Ian Narita and others saying that medical bills and a little for your trouble…this is the major problem with America today, it’s one of the reasons health care is so expensive(medical malpractice insurance costs a fortune). There needs to be major reform for Tort laws…just look at the insane amounts of money juries are awarding people for alleged impropriety on companies like Johnson & Johnson and Monsanto(sorry people, Johnson’s Baby Powder is not the cause of your cancer, nor is RoundUp).
$7.75 million, $7 million and $2 million…outrageous…personally I think $1 million each might be to much…instead of giving money to the plaintiffs, why not just cover medical expenses and potential earnings(if potential earnings are lost) and leave it at that…no pain and suffering or other extraneous items.
This can affect railroads too, especially since they’re basically self-insured…everyone sees corporations as deep pockets that you just use to line your own if injured.
In these cases, in my opinion, it was a matter of us how much money. Many of these injuries will need continuous care over many years. Without seeing the cases I will speculate that the question in two of the cases will be how much money will be needed to care for their injuries.

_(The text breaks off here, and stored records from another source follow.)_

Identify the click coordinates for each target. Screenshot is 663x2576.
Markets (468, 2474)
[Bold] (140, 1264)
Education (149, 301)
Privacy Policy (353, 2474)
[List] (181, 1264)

With Mrs Wilmotte, it sounds like, in addition to her injuries, she watched as her spouse was suffering on the scene, and now will be caring for her husband. This is emotionally very taxing, especially with being pregnant at the time.
In something like this, if you have to go to court, one needs an experienced attorney with the ability to properly investigate and then present to a court the extent of the injuries.

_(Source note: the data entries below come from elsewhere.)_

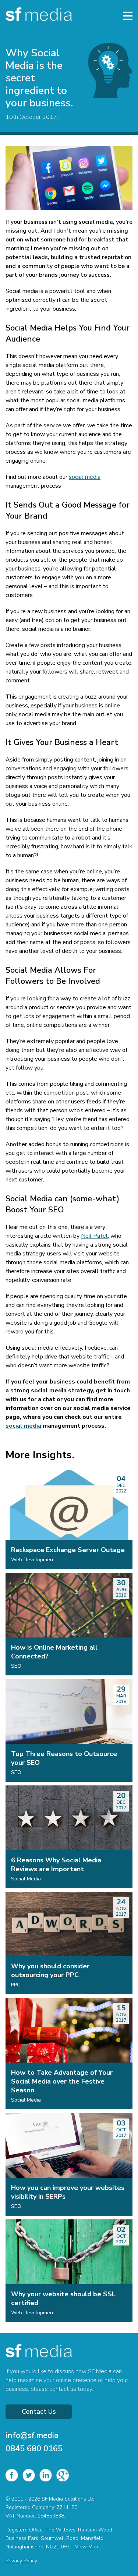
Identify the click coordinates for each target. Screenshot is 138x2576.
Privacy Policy (21, 2560)
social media (84, 477)
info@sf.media (32, 2435)
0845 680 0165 (34, 2448)
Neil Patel (94, 1236)
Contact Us (39, 2411)
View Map (86, 2546)
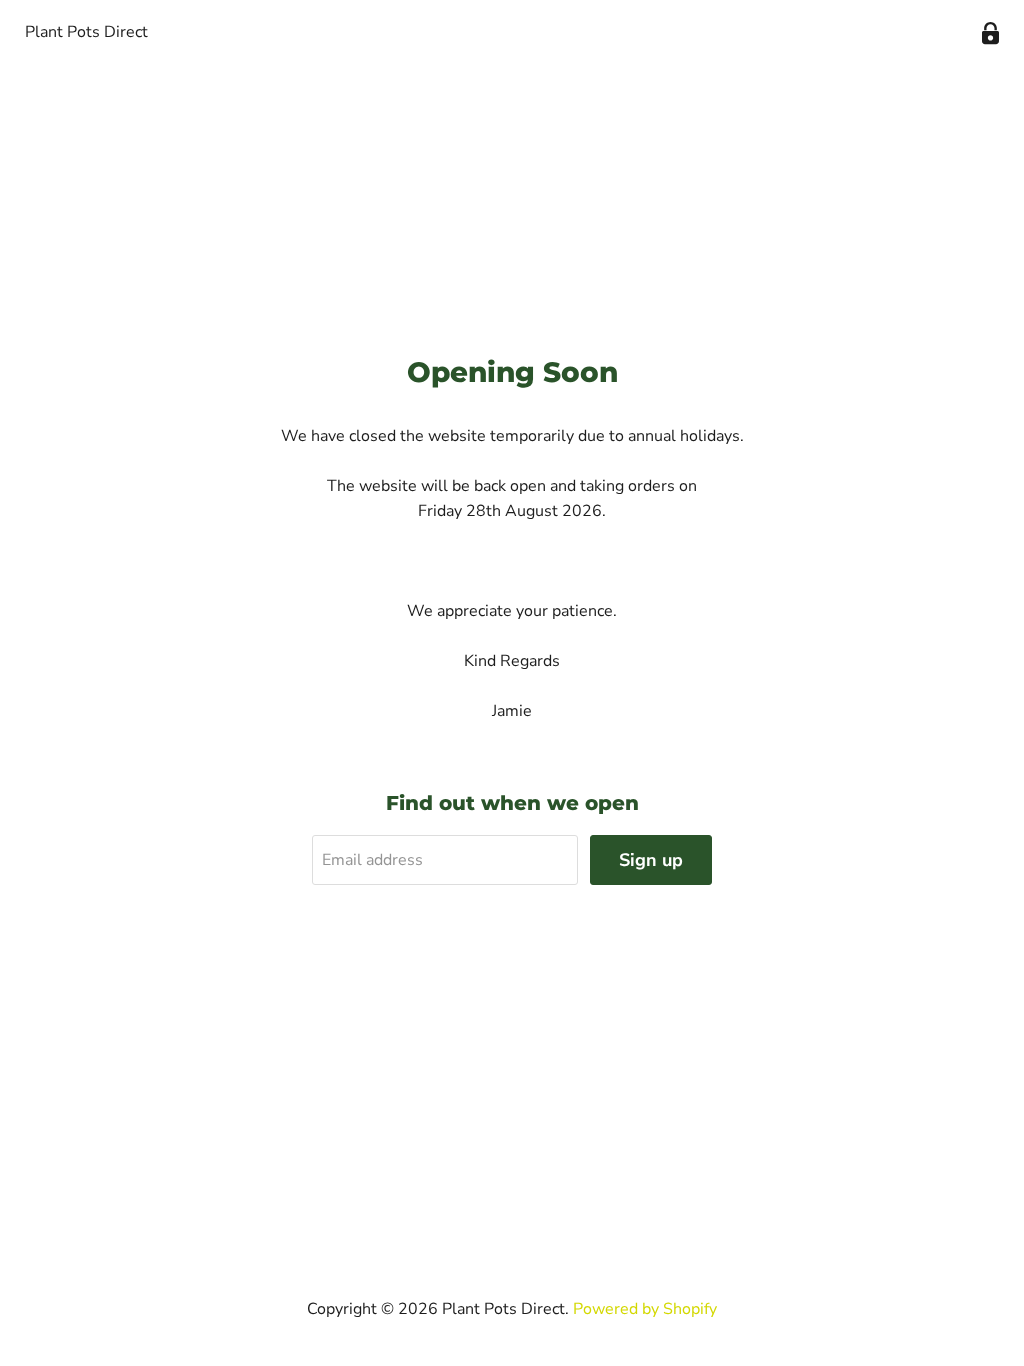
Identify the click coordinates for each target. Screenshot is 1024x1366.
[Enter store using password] (990, 33)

The money is never enough after an accident.
By the way in some states there are restrictions on how much someone can claim in a legal setting, even if the costs of care exceed those limits. If those costs exceed what can be claimed from a defendant in court, typically the taxpayers thru Medicare and Medicaid get stuck for the costs of care.
Well, now that the verdict is in, the litigation can start.
The above comments are generic in nature and do not form the basis for an attorney/client relationship. They are not legal advice. I am not your attorney. Find your own damn snake in the grass.
Jim Norton – I hope you’re never maimed for life in a train crash.
It’s more than “…..medical bills paid and a little more for my trouble”.
You have no idea what it would feel like unless you’ve been through an experience like this.
Frankly, cases like this should not go to trial. They should be negotiated outside a courtroom. Amtrak admitted its liability, seems to me that tying up the court’s time determining compensation could be done outside a courtroom.